Fox Litigation Team Scores Significant Win for Colorado Home Builders

September 29, 2016 – Press Releases

A team of Fox Rothschild litigators led by Partner Christopher J. Dawes secured a major victory for real estate developers on September 26 when the Colorado Supreme Court ruled that a homeowners’ association cannot demand maintenance assessments from builders and developers for property that has not yet been annexed into the common interest community.

The Justices concluded that builders and developers may be entitled to gradually develop subdivisions by annexation. Annexation is a process whereby properties become part of the common interest community only after the residence is built and deeded to the homeowner.  This process of incrementally forming communities through annexation provides necessary flexibility to the developers.

The court’s 31-page opinion in Pulte Home Corp. v. Countryside Community Association, Inc. is a victory for the home building industry and reverses a Colorado Court of Appeals decision that had threatened to cost the industry many millions of dollars by inspiring a wave of lawsuits.

The case hinged on the interpretation of the Colorado Common Interest Ownership Act (CCIOA), C.R.S. §§ 38-33.3-101 et seq., and the applicable covenants for the community. CCIOA provides a uniform scheme for the creation and operation of common interest communities in Colorado.

The Court found that the Colorado Court of Appeals erred when it held that a common interest community is formed immediately upon a developer’s recordation of a declaration and plat rendering the developer immediately liable for assessments.

The Fox attorneys argued that the Court of Appeals’ decision should be reversed because it called into question the viability of the annexation process by which nearly all subdivisions are created in Colorado. They also argued that it created a windfall to homeowners’ associations at the expense of the builders and developers who take on much of the financial risk of subdivision development.
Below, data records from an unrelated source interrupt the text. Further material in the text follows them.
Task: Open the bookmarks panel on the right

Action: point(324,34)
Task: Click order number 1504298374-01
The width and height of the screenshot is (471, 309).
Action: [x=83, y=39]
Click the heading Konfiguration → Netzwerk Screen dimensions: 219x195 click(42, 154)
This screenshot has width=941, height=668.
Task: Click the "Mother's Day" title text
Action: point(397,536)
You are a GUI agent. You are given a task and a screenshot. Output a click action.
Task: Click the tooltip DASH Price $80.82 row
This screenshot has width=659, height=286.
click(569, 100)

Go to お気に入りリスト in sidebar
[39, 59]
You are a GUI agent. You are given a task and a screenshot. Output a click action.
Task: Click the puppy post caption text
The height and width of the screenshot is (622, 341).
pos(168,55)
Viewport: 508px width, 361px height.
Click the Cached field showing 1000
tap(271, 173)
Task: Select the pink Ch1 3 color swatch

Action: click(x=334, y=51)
The Colorado Supreme Court not only ruled in Pulte’s favor on the statutory and covenant-based issues of community formation, but also rejected the homeowners’ association’s alternate theory that Pulte was liable for maintenance assessments on a claim of unjust enrichment.
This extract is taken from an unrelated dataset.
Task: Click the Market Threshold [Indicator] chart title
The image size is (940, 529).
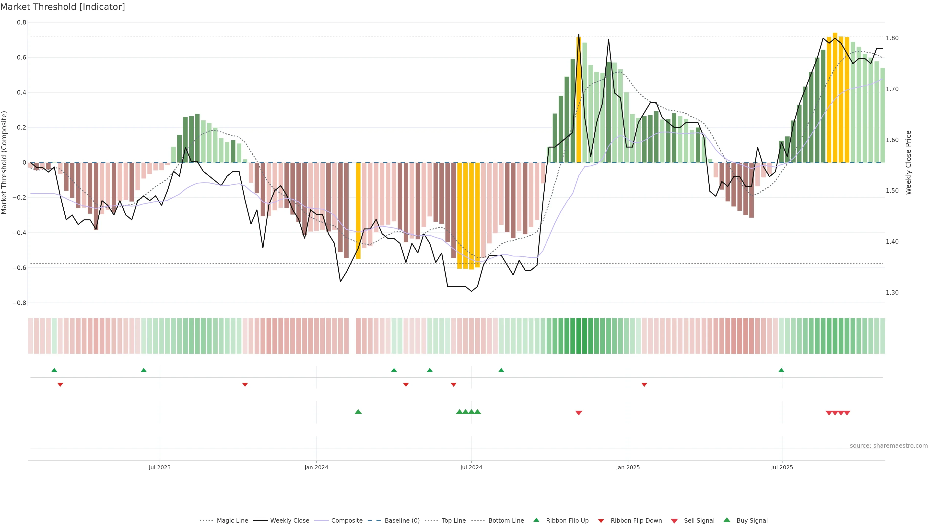Action: click(62, 7)
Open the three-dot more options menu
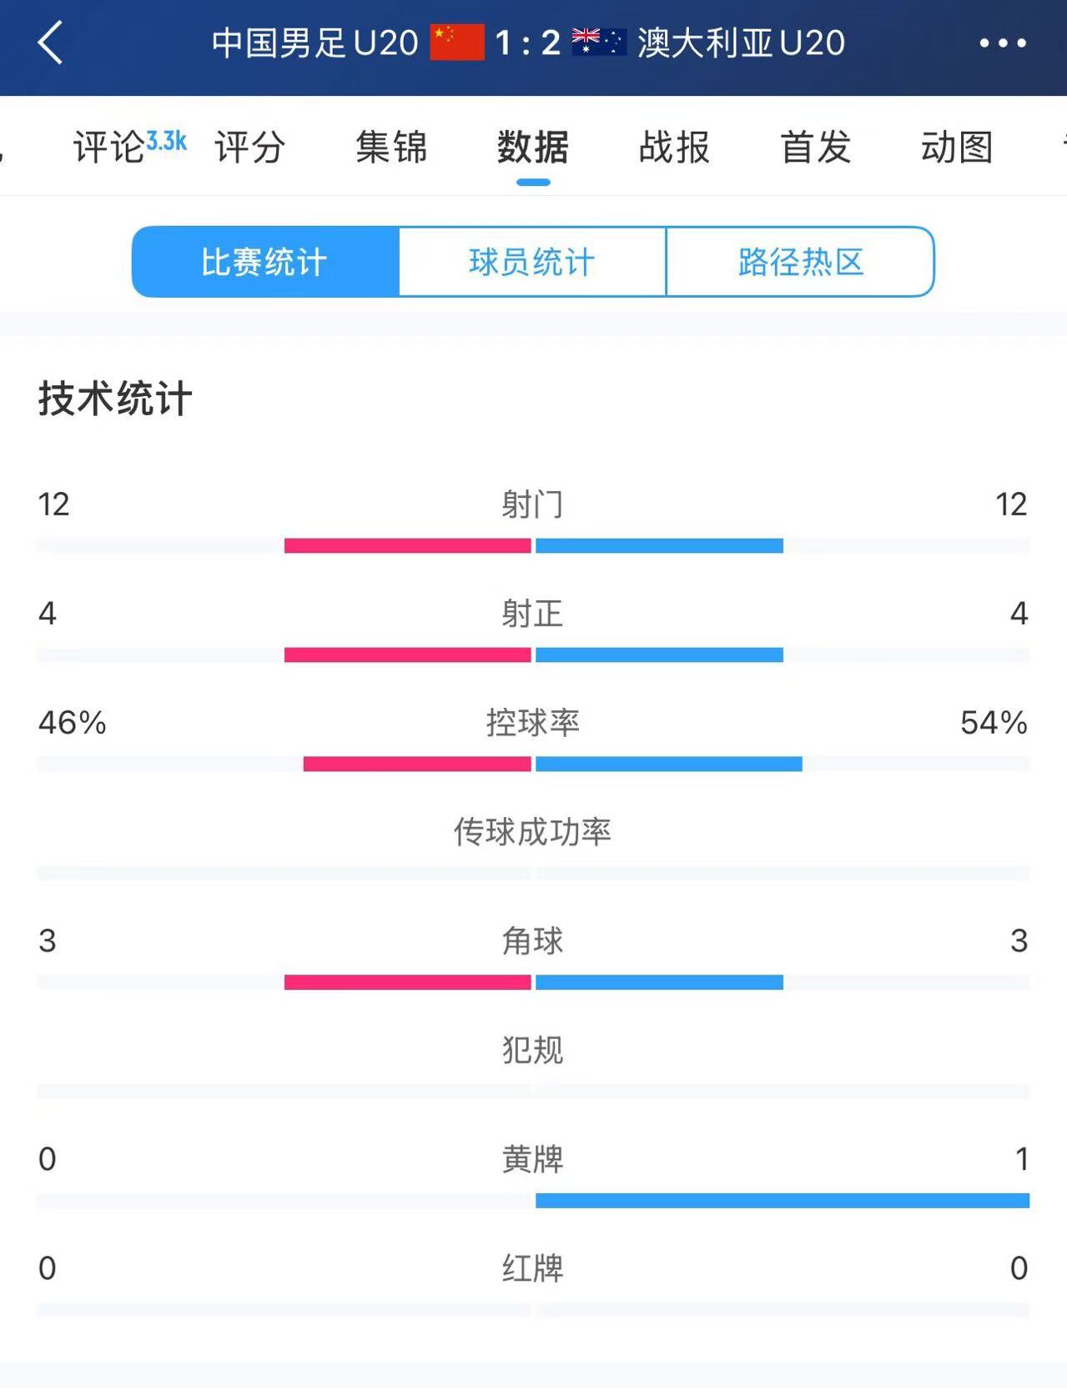The width and height of the screenshot is (1067, 1395). (x=1002, y=43)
Dawes was joined on the case by Fox attorneys Risa B. Brown and Christopher T. Groen.

The central issue in this case of when a community is formed — and the consequences that flow from it — has the potential for statewide public impact. Dawes said the ruling provides a huge sigh of relief for the home building industry because the Court of Appeals’ ruling could have had a devastating effect. “If the lower court’s opinion had been upheld, annexation would no longer be viable in Colorado.  Also, developers could have faced liability for assessments immediately upon recording a plat,” Dawes said. 

Dawes represents clients in state and federal courts throughout the United States in an array of commercial disputes, including creditors’ rights, corporate litigation, real estate litigation, shareholder litigation, business torts, and labor and employment matters.

Brown handles a range of litigation, with an emphasis on construction defect, insurance, and real estate matters. She practices at both the trial and appellate level.

Groen’s commercial litigation practice involves the representation of companies and individuals from a broad spectrum of industries, including real estate investors, financial service companies, healthcare providers and construction companies. He practices in state and federal court, at both the trial and appellate level, and has tried numerous cases to verdict.